La precedente amministrazione guidata da Di Giuseppantonio aveva già presentato la domanda, individuando 18 punti strategici in cui sistemare le telecamere

Immagine di repertorio

Il sindaco di Fossacesia, Enrico Di Giuseppantonio, in qualità di consigliere dell’Associazione Nazionale Comuni Italiani Abruzzo, tornerà a sollecitare attraverso l’Anci il Governo nazionale per ottenere i finanziamenti previsti nell’ambito del Patto per l'attuazione della sicurezza urbana, previsto dalla legge recante "Disposizioni urgenti in materia di sicurezza delle città". Si tratta di fondi con i quali poter procedere all’installazione dei sistemi di videosorveglianza a Fossacesia.

“L’amministrazione comunale, nella precedente legislatura da me guidata – ricorda il primo cittadino Di Giuseppantonio - aveva da subito presentato la documentazione per ottenere il finanziamento, individuando 18 punti strategici della città dove sistemare gli occhi elettronici destinati alla videosorveglianza per una spesa complessiva di 45 mila euro.
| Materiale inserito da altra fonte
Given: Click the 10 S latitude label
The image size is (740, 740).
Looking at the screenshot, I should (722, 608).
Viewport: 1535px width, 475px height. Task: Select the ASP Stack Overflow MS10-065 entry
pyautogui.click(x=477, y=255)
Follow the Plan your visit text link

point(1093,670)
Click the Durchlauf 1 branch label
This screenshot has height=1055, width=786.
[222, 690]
Il progetto è stato approvato e Fossacesia occupa attualmente la 906esima posizione nella graduatoria nazionale che, al momento, ha visto lo stanziamento dei fondi da parte del Governo solo per alcune centinaia di centri che ne hanno fatto richiesta. La mia intenzione è ora quella di chiedere che i finanziamenti previsti vengano elargiti in modo che il ‘Patto per l’attuazione della sicurezza urbana’, sia completato per tutti i comuni italiani ed abruzzesi”.
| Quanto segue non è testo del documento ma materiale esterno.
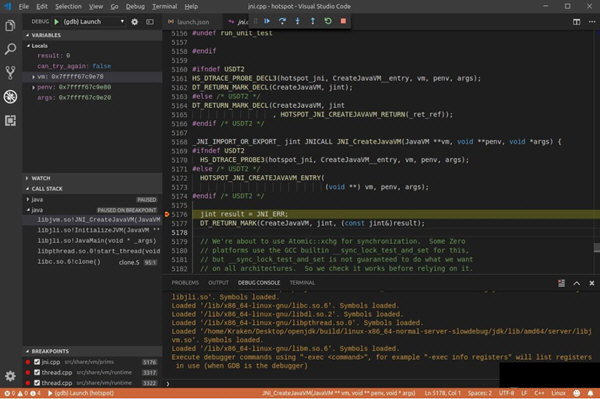600x399 pixels.
Task: Open the Search view in activity bar
Action: [x=10, y=49]
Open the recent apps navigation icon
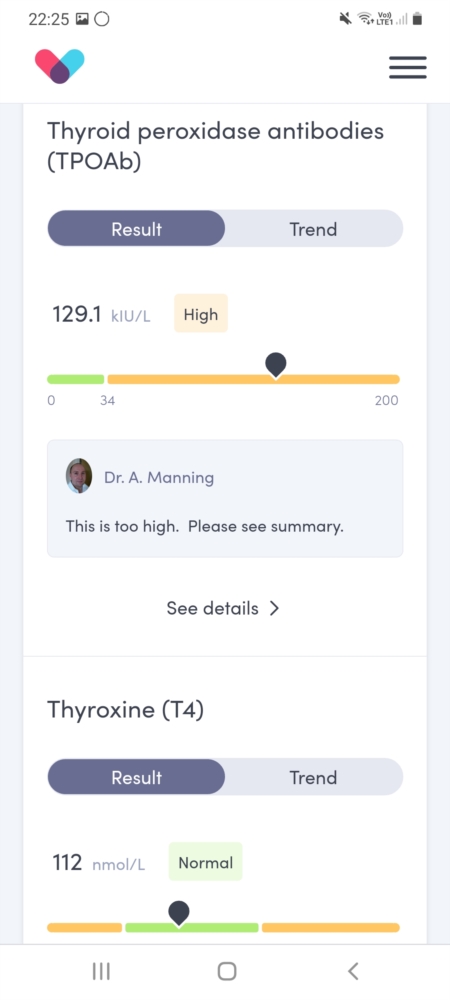This screenshot has height=1000, width=450. pyautogui.click(x=101, y=971)

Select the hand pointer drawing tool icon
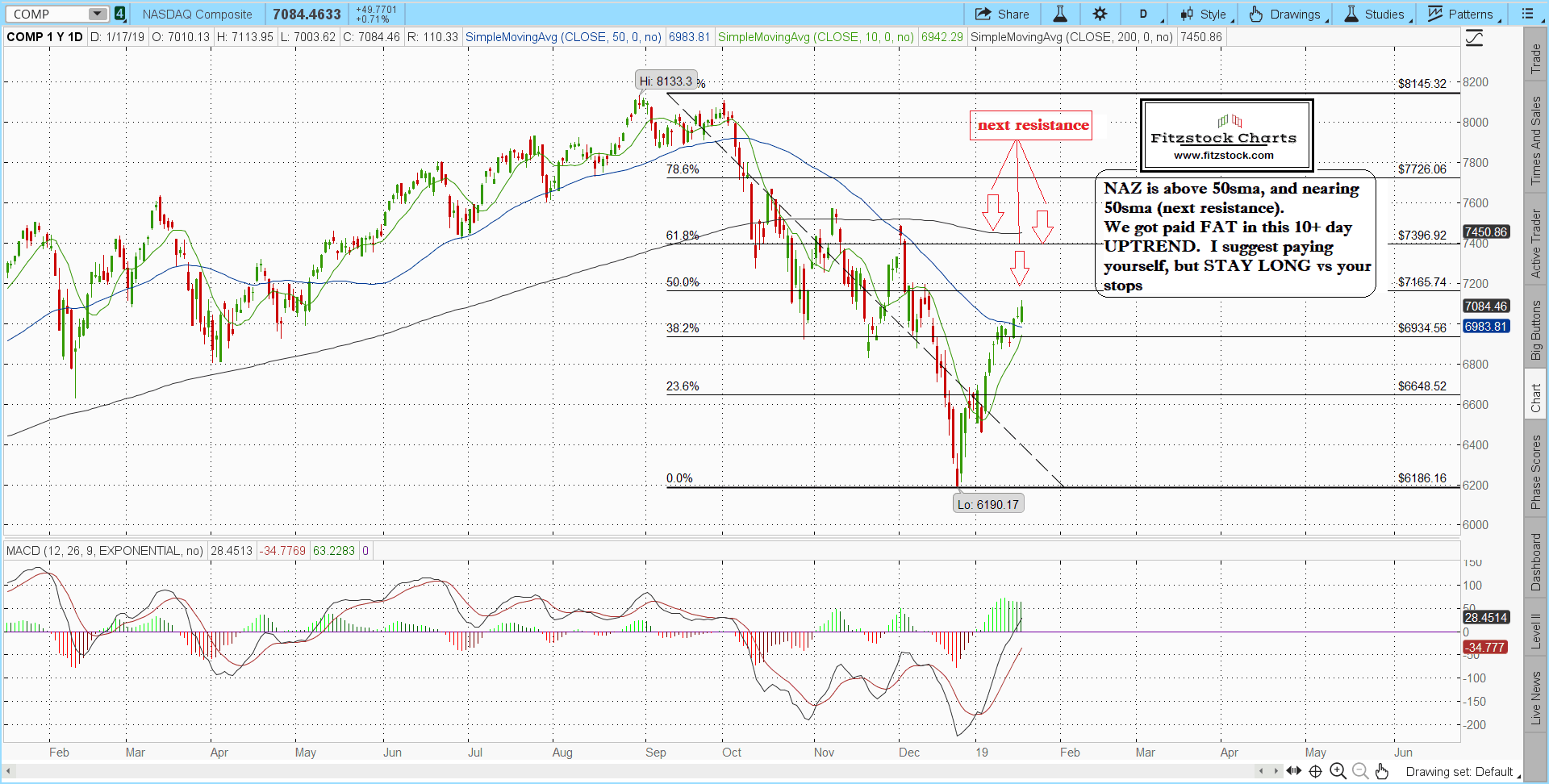click(1382, 771)
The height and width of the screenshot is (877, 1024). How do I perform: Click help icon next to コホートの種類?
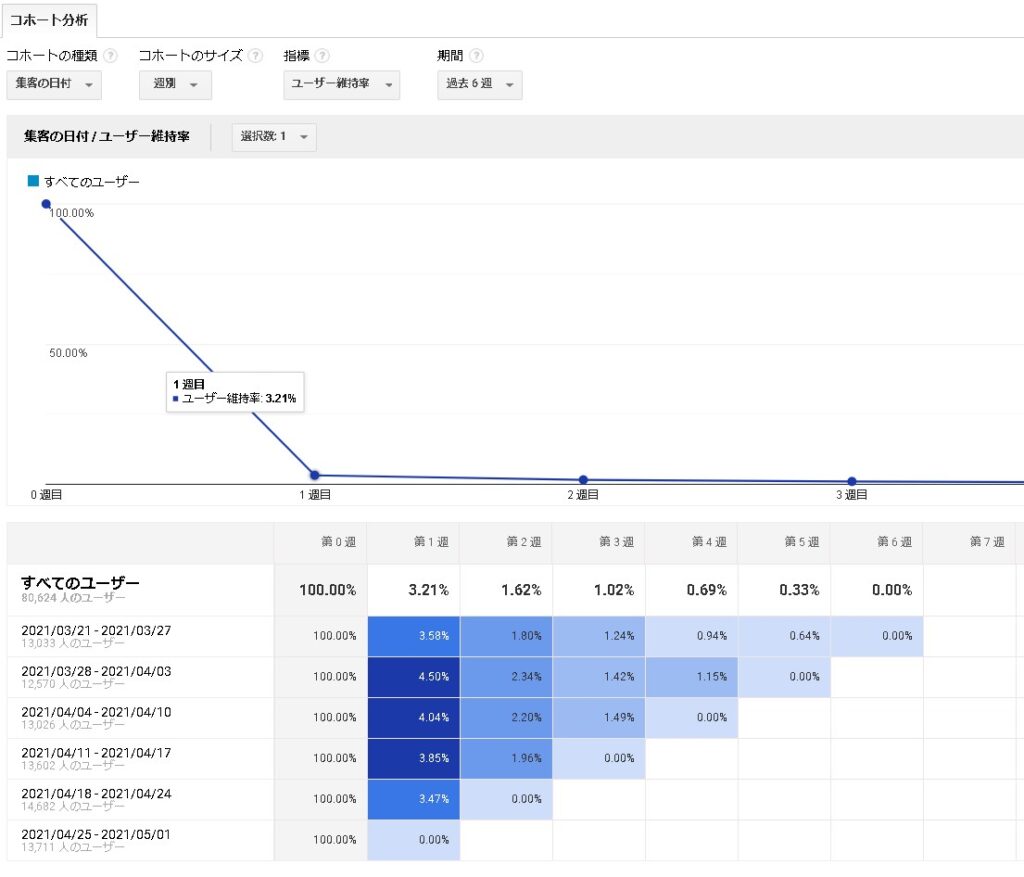tap(110, 56)
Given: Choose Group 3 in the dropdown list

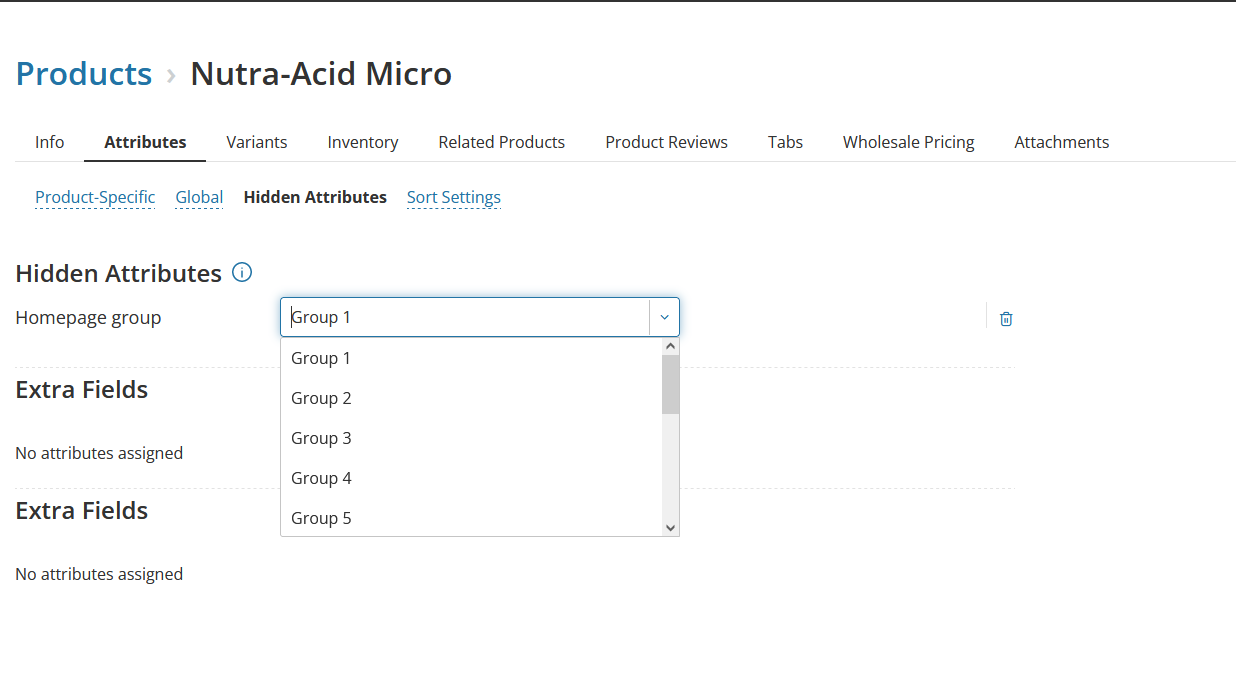Looking at the screenshot, I should tap(321, 438).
“Abbiamo preso un impegno preciso con i cittadini – sottolinea l’assessore alla Sicurezza e Sistemi di videosorveglianza, Giovanni Finoro – e, nel quinquennio che come amministrazione abbiamo davanti, faremo in modo che i nostri programmi in tema di sicurezza urbana trovino attuazione".
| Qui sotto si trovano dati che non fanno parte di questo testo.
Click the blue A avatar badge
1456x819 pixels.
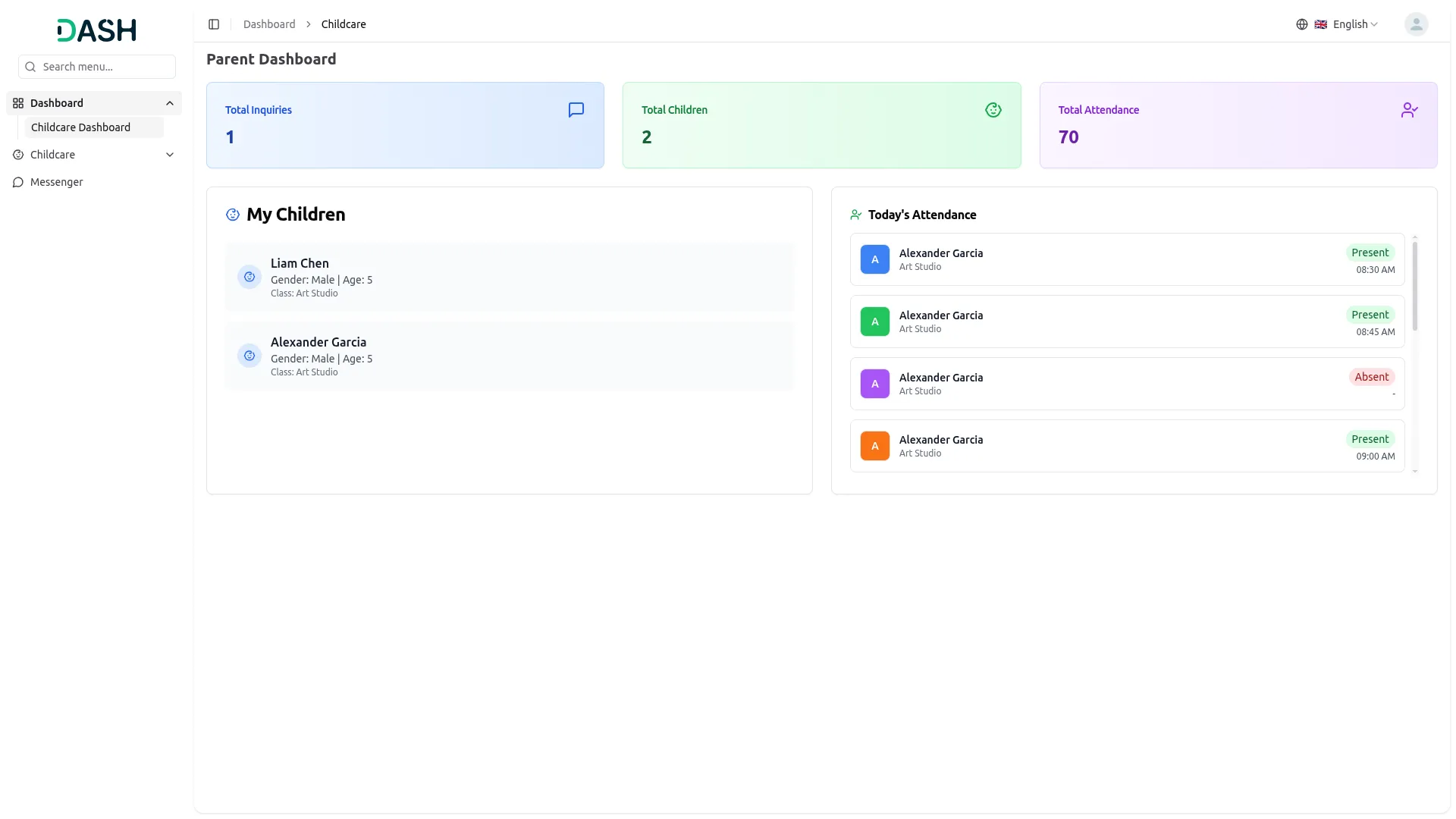pos(875,259)
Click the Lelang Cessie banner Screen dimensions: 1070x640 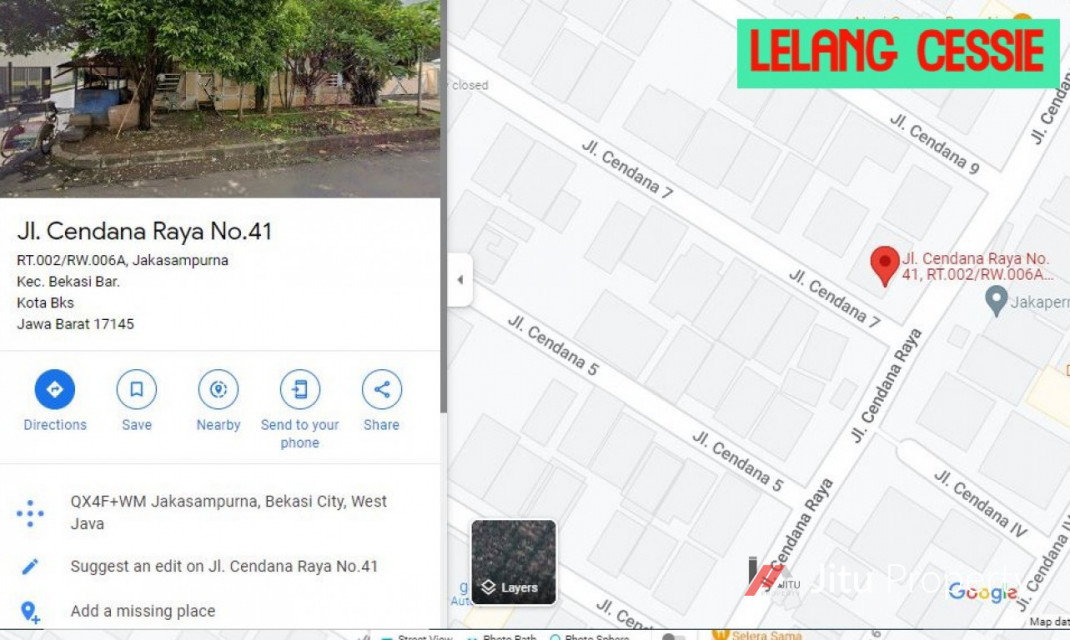[897, 53]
Fossacesia, in base ai dati che sono stati illustrati in un recente incontro del Comitato provinciale per l’Ordine e la Sicurezza pubblica presso la Prefettura di Chieti, ha visto scendere del 40 per cento il numero dei reati che in passato si registravano nel nostro territorio grazie anche all’azione che quotidianamente viene svolta da chi è preposto a garantire la nostra sicurezza. "Nonostante ciò, vogliamo comunque procedere a dotare la città di un sistema di prevenzione, spiegano Di Giuseppantonio e Finoro, un servizio di primaria utilità per le Forze dell'ordine, la Polizia municipale e tutti i cittadini”.